Ce qui fait souvent défaut à l'enseignement de l'histoire, c'est le sens.

Un bon exemple - si je peux dire - est l'acquisition de repères chronologiques forts par les collégiens. Cet apprentissage est sanctionné par un exercice au brevet de collèges portant sur l'ensemble des repères appris durant les quatre années de collège. 

Ainsi, il n'est pas rare en début d'année de 3ème de faire réviser les repères de 6ème, puis ceux de 5ème, enfin ceux de 4ème avant de passer au bachotage général en fin d'année. Inutile de préciser qu'un tel découpage n'a le plus souvent aucun sens ; pour preuve, certains repères passent d'une année à l'autre au gré de l'évolution des programmes.

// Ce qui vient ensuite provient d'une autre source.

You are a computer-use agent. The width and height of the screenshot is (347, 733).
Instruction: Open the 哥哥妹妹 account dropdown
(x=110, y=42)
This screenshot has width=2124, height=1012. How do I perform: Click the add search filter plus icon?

Pourtant l'apprentissage de repères historiques est essentiel. Non pas pour les faire anonner bêtement mais pour comprendre les moments de rupture, les mutations sur le long terme, les continuités,  l'accélération de certaines évolutions ... etc

Alors, comment faire réviser les repères chronologiques en 3ème sans tomber dans le bachotage ?

J’ai tenté de donner du sens à l’apprentissage de ces repères en les regroupant autour de grands thèmes.

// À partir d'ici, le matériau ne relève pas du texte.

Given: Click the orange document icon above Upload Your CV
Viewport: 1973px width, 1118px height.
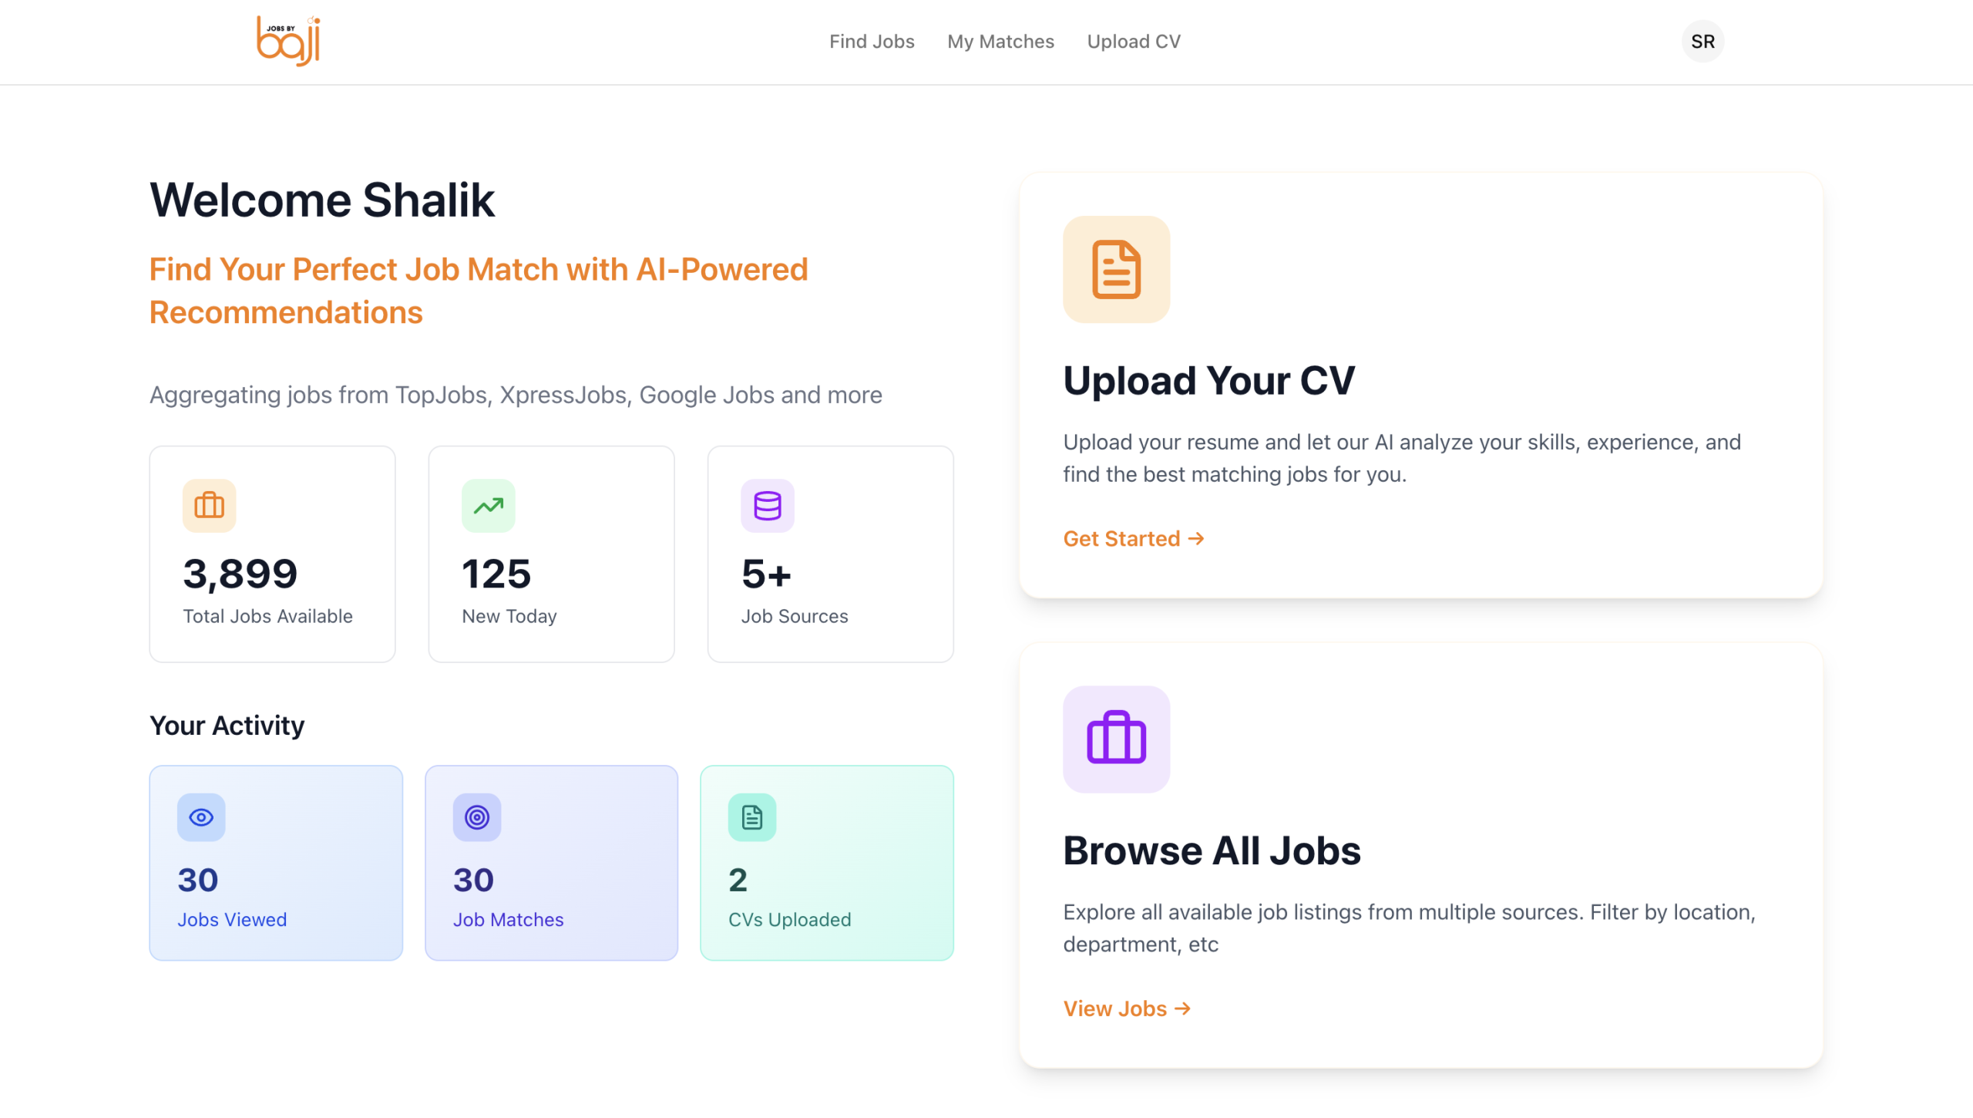Looking at the screenshot, I should [x=1116, y=269].
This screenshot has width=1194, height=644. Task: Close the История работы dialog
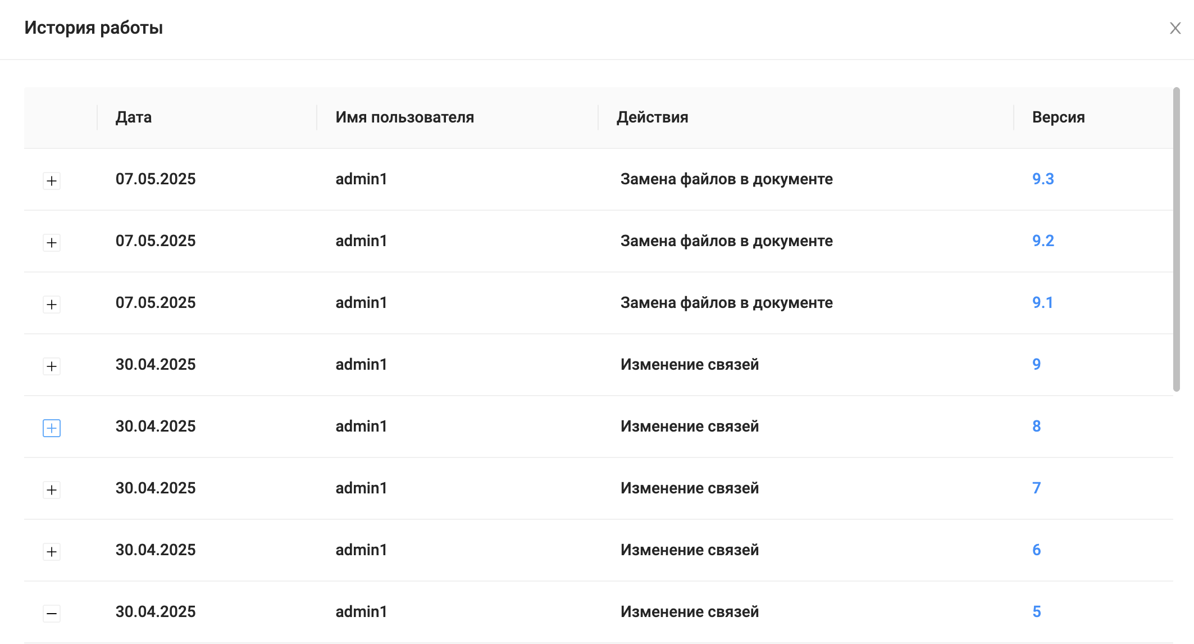(1175, 28)
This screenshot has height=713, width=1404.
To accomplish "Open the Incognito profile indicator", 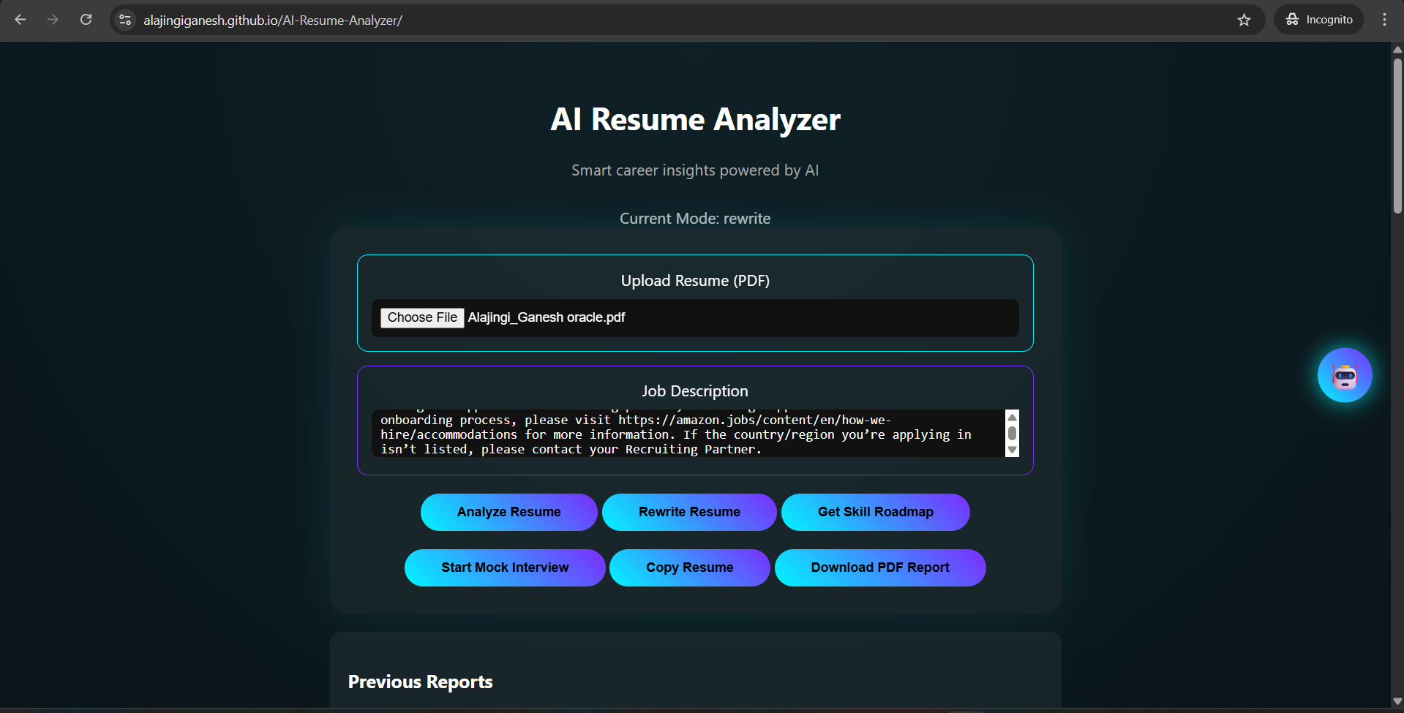I will [x=1318, y=20].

Les grouper ainsi aide en plus à leur mémorisation.

On peut distribuer et faire compléter :

- une fiche “guerres et empires” lors de l’étude de la 1ère guerre mondiale (ou la seconde)

- une fiche “démocraties et droits” en éducation civique lors de l’étude de la démocratie française

- une fiche “inventions” quand on aborde les trente glorieuses et leurs conséquences

- une fiche “chefs français” quand on étudie la Vème République ou les pouvoirs du président

- une fiche “religions” lors de l’étude du monde actuel et de ses tensions

Je ne prétends pas avoir trouvé LA solution mais bon nombre de collègues se sont appropriés cette démarche semble-t-il avec bonheur.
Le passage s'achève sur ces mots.